TASK GOAL — At the line containing "This screenshot has height=118, width=127.", begin an exact copy, and continue through the last line of the entries below. Leave out any pictures.

━━ DATASET RECORDS

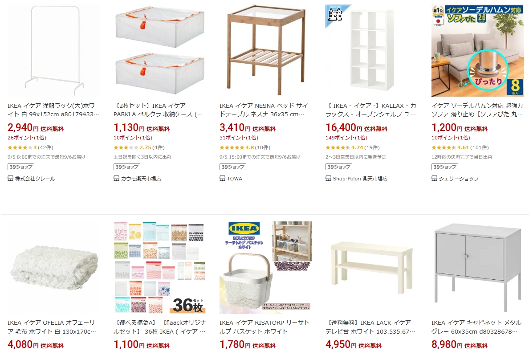Open IKEA OFELIA オフェーリア blanket title link
The height and width of the screenshot is (351, 529).
coord(52,327)
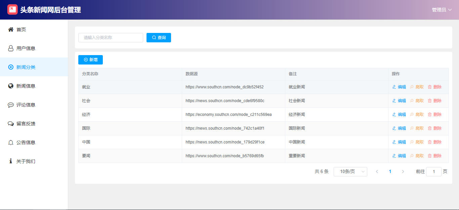Go to next page using right chevron
This screenshot has width=459, height=210.
click(403, 172)
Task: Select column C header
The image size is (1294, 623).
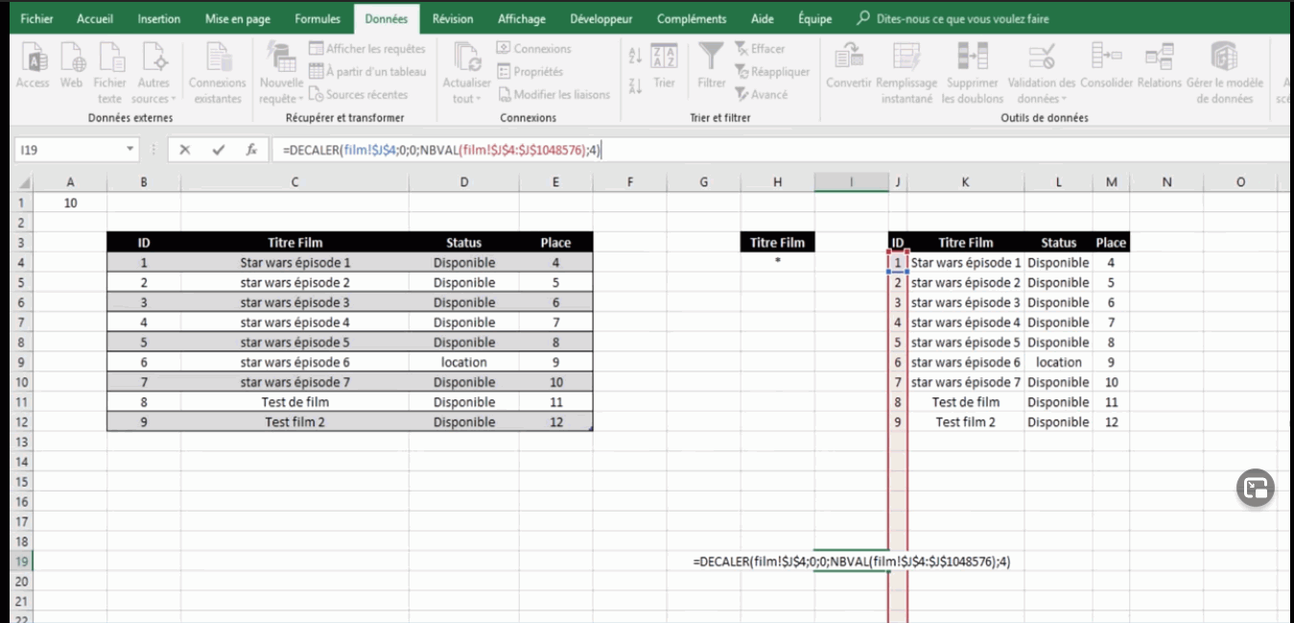Action: tap(294, 181)
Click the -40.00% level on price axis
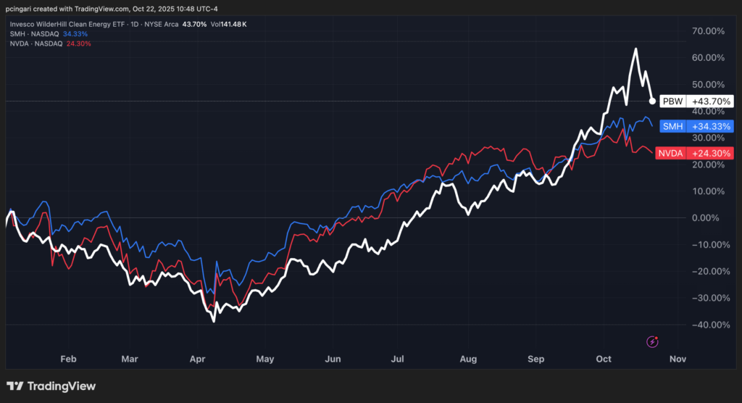Image resolution: width=742 pixels, height=403 pixels. pyautogui.click(x=706, y=325)
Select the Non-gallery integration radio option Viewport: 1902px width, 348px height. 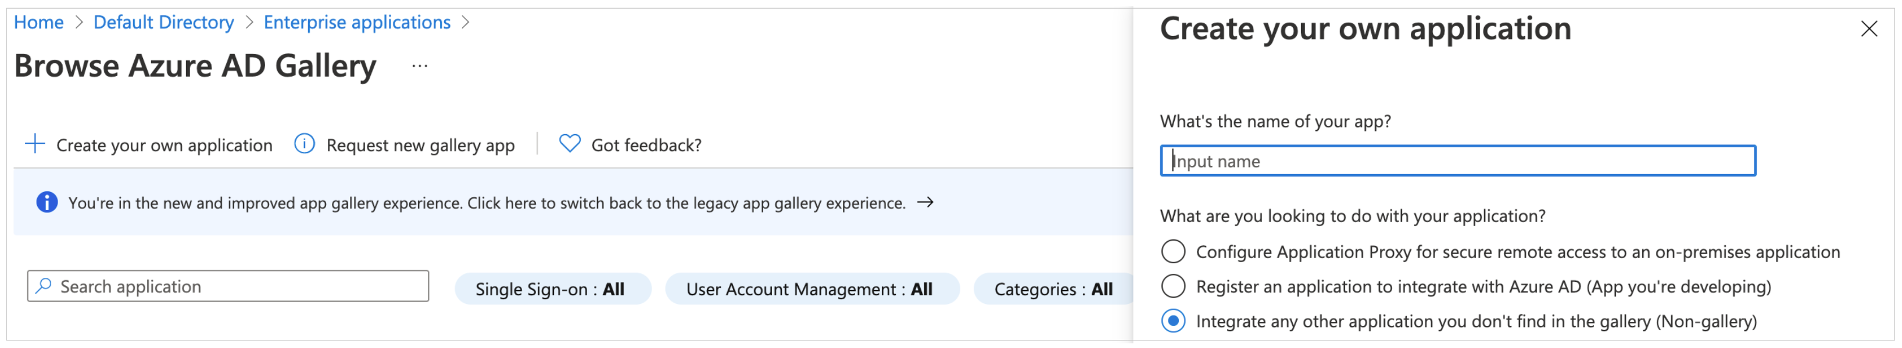pos(1173,321)
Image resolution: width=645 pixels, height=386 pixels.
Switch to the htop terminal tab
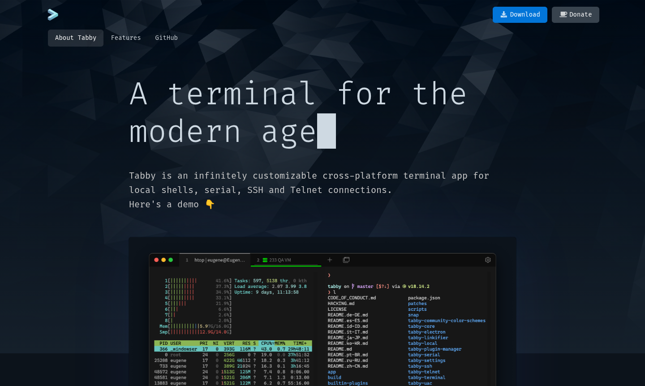(x=215, y=260)
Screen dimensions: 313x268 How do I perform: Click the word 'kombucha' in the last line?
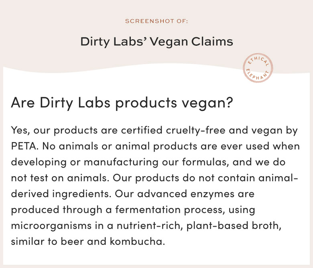(x=137, y=242)
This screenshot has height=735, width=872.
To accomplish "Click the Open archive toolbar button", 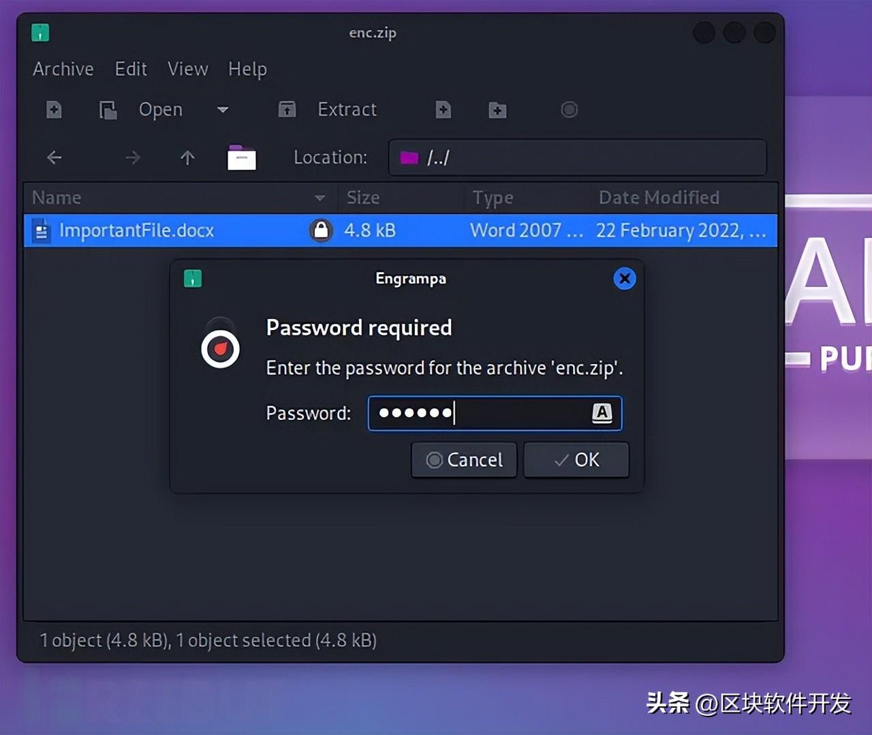I will click(142, 110).
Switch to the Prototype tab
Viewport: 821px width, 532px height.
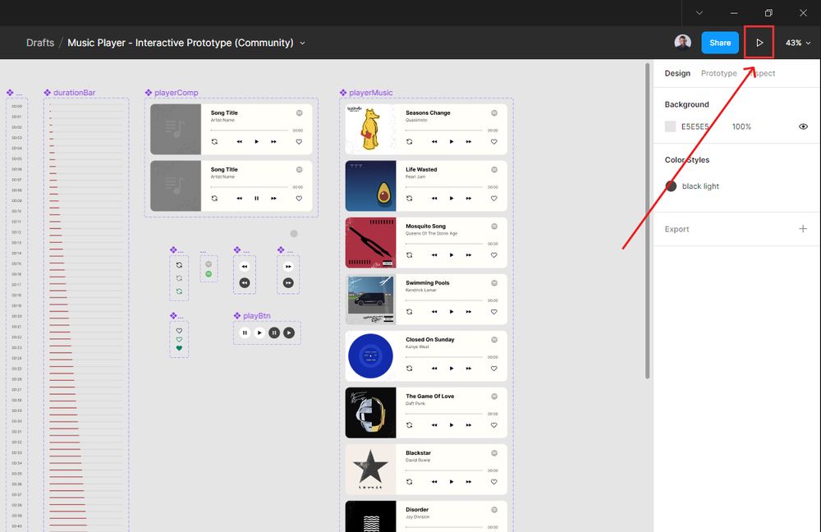718,73
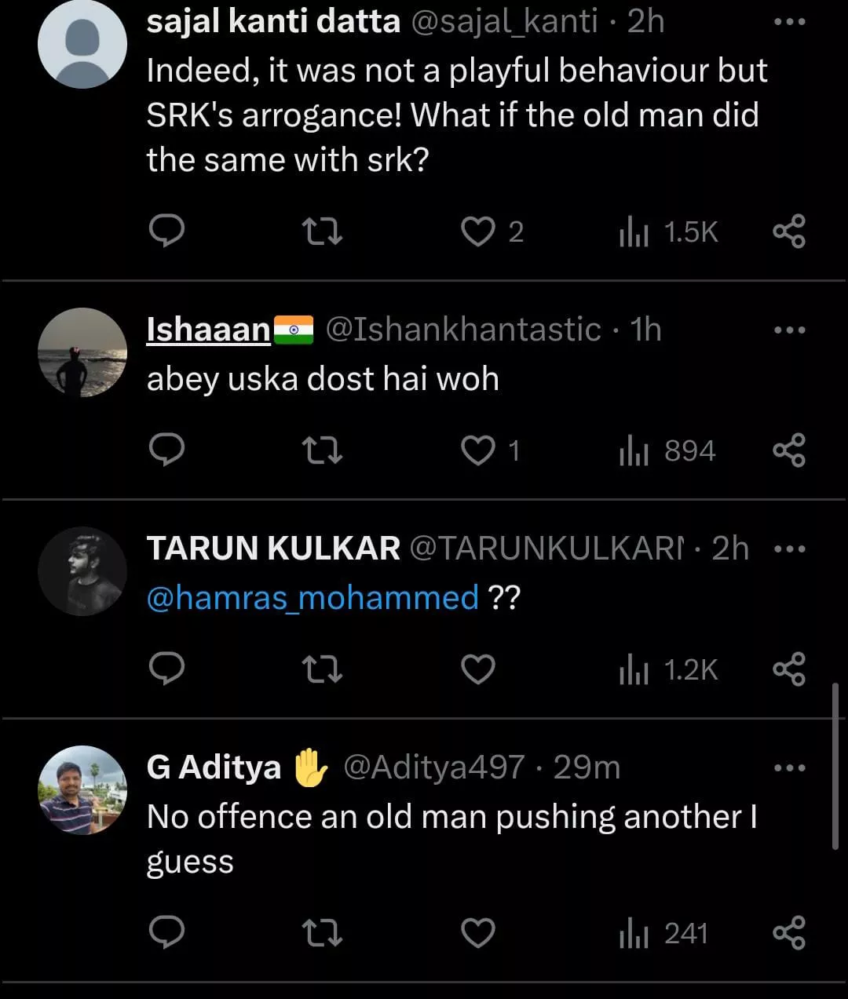
Task: Share G Aditya's tweet
Action: click(x=789, y=933)
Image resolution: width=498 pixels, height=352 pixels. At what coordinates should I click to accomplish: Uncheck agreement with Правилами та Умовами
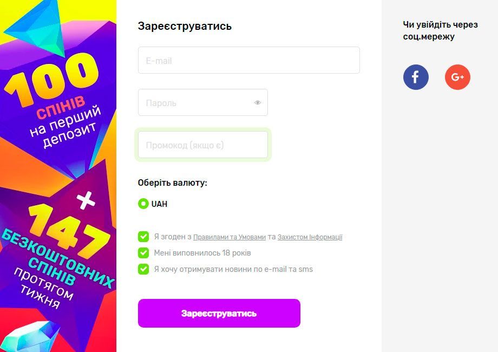click(143, 237)
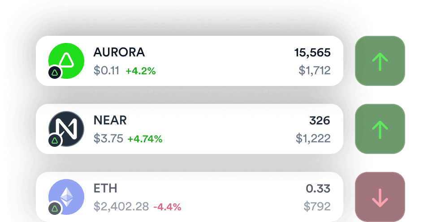The height and width of the screenshot is (222, 441).
Task: Click the Ethereum token logo
Action: point(67,195)
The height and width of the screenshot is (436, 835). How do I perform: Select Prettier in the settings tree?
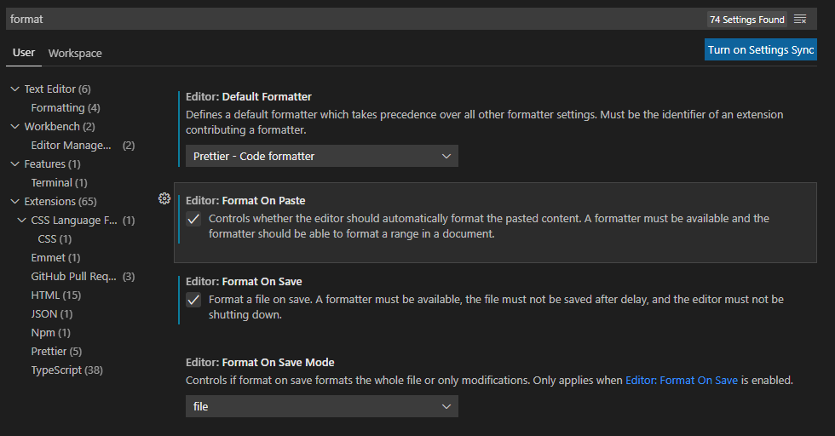point(56,352)
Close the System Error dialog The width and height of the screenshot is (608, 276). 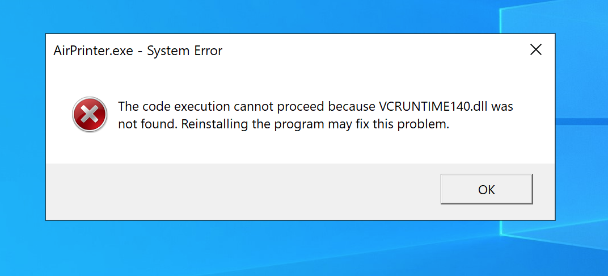tap(535, 49)
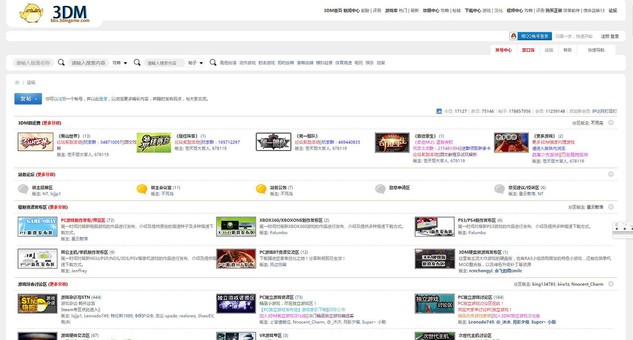
Task: Open the 帖子 search type dropdown
Action: tap(196, 63)
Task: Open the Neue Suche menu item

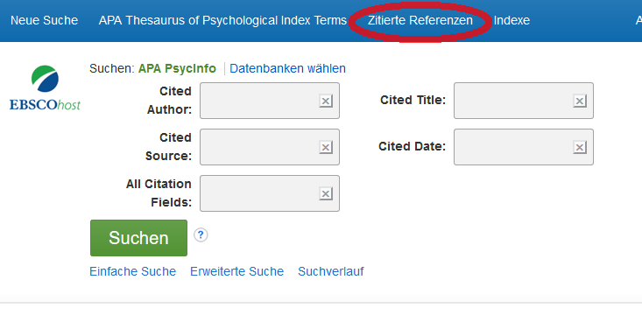Action: pyautogui.click(x=44, y=20)
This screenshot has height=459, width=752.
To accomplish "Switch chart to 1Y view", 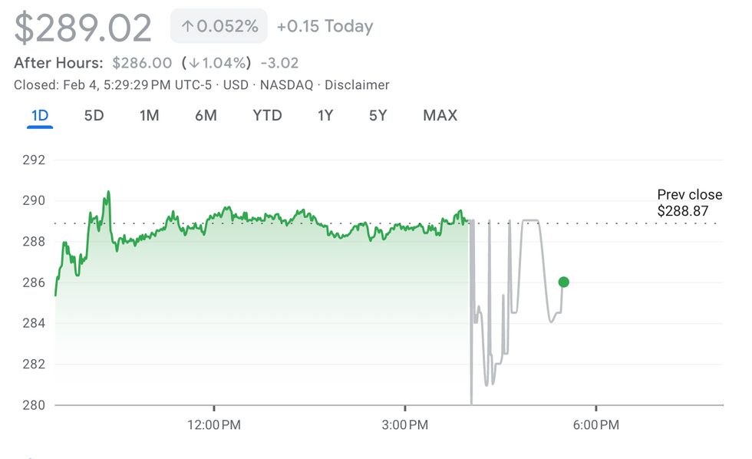I will [x=325, y=116].
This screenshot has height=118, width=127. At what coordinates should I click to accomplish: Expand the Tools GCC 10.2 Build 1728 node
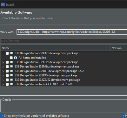coord(3,84)
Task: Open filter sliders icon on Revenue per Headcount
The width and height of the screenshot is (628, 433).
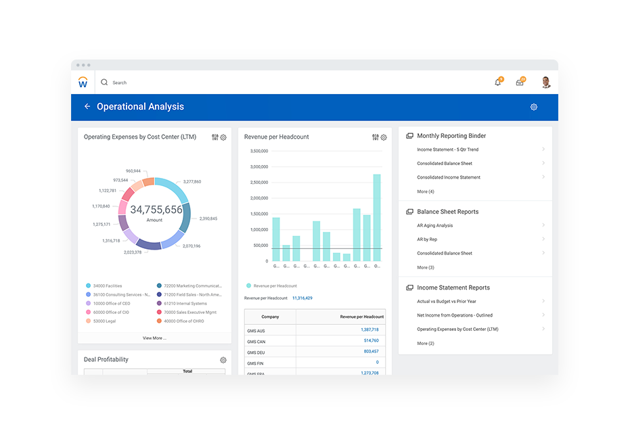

━━━━

REPLY —
This screenshot has height=118, width=127. At what coordinates should I click to accomplish: Expand the Tools GCC 10.2 Build 1728 node
coord(3,84)
Task: Open filter sliders icon on Revenue per Headcount
The width and height of the screenshot is (628, 433).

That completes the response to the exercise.